## TEXT EXCERPT
╔══

However, Dr. Richard Handfield-Jones, manager of continuing medical education (CME) for the College of Family Physicians of Canada, said the reality is that most doctors are not going to rush to use computers this way. "I practise in an office in Oakville with three other physicians and there is not a computer anywhere. The receptionist doesn't have one, the secretary doesn't have one. It's pure paper and it works just fine, thank you very much. And it's probably going to stay that way for some time. My partner is the senior person there, and although I haven't asked him, I assume that if I did, he would say he's been there for 10 years, and [he would] challenge me to prove that computerizing his office and his CME is worth his while."

Many questions arise in the day-to-day practice of medicine, not only regarding treatment but also issues such as prevention and health maintenance. It is a challenge for doctors to keep current, and the quality of care they provide depends in part on the kind of information available. This is where computers will come into their own, said Handfield-Jones. "Helping physicians gain access to information at the moment of care is going to be one of the real opportunities for computers in the practice of medicine."

Practice management, the nuts and bolts of the business of medicine, is where computers currently find the most use. Today most provinces accept only computerized billing, and even when it is not required many physicians bill that way. Most practices have at least one computer for billing, not clinical, reasons.

╚══

## DATA UNDER STUDY
╔══

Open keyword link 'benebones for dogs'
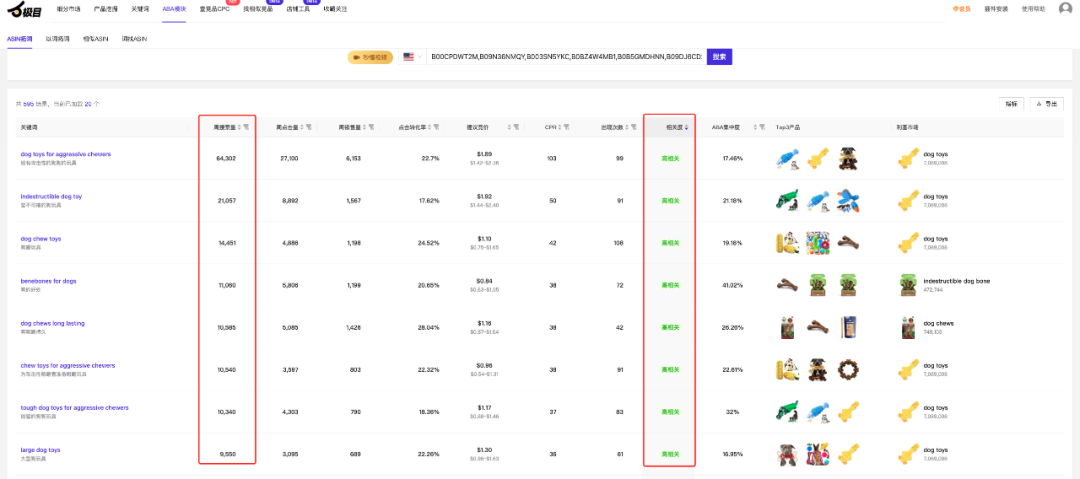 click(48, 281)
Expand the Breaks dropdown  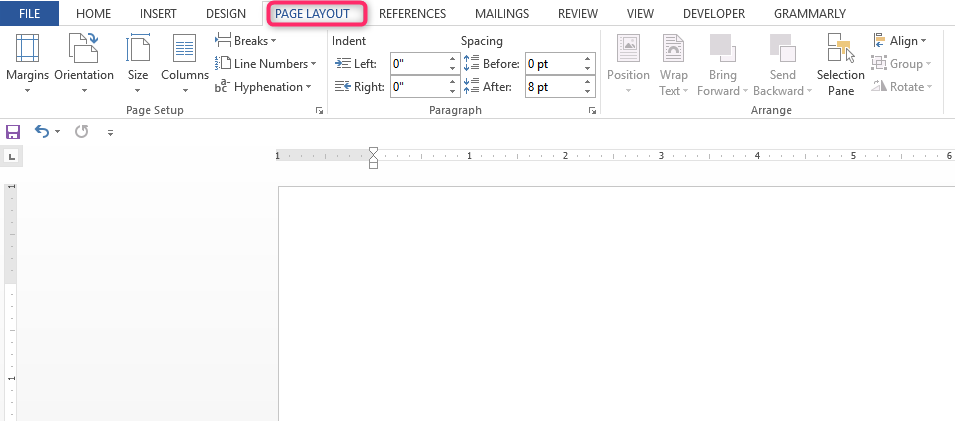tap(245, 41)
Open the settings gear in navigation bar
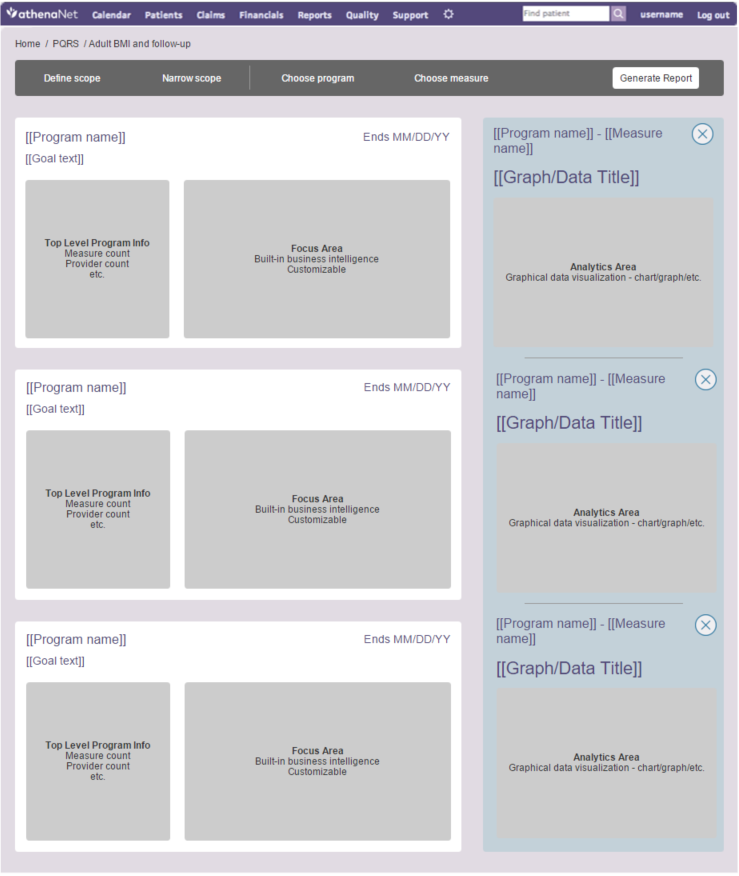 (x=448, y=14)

╚══

## PROBLEMS TO SOLVE
a. Answer these questions from the passage on computers in medicine, please:
(i) In what town is Handfield-Jones's office?
(ii) How many years does he assume his partner would say he has been there?
(iii) What kind of billing do most provinces now accept?
b. Set down word for word the part of the passage on computers in medicine starting with "Many questions arise" and going on through "not clinical, reasons.".
c. Supply the next part of the passage on computers in medicine, picking up after its final sentence.

## LIST OF ANSWERS
a.
(i) Oakville
(ii) 10 years
(iii) Only computerized billing

b.
Many questions arise in the day-to-day practice of medicine, not only regarding treatment but also issues such as prevention and health maintenance. It is a challenge for doctors to keep current, and the quality of care they provide depends in part on the kind of information available. This is where computers will come into their own, said Handfield-Jones. "Helping physicians gain access to information at the moment of care is going to be one of the real opportunities for computers in the practice of medicine."

Practice management, the nuts and bolts of the business of medicine, is where computers currently find the most use. Today most provinces accept only computerized billing, and even when it is not required many physicians bill that way. Most practices have at least one computer for billing, not clinical, reasons.

c.
For use to grow, said Handfield-Jones, physicians are going to have to become comfortable with them earlier in their training. "What computers can really offer is information you need in a digested and distilled fashion. Plus you don't have to go anywhere, it costs less, you can do it in your home, your office, the hospital library. You can do cardiovascular, dermatology, prevention, whatever you want. When you sign up for a conference, you don't really have a lot of choices."

But -- and it's a big but -- even though computers can do so much, very few family physicians actually use them personally. "Most practices probably do have a computer, but it's used by the support staff," said Handfield-Jones. "[There are] only a very small number of practices in which the physician actually uses the computer in his or her practice. It's going to take a long time, I believe, before practices can be computerized enough."


CMAJ December 1, 1995 (vol 153, no 11) / JAMC le 1er décembre 1995 (vol 153, no 11)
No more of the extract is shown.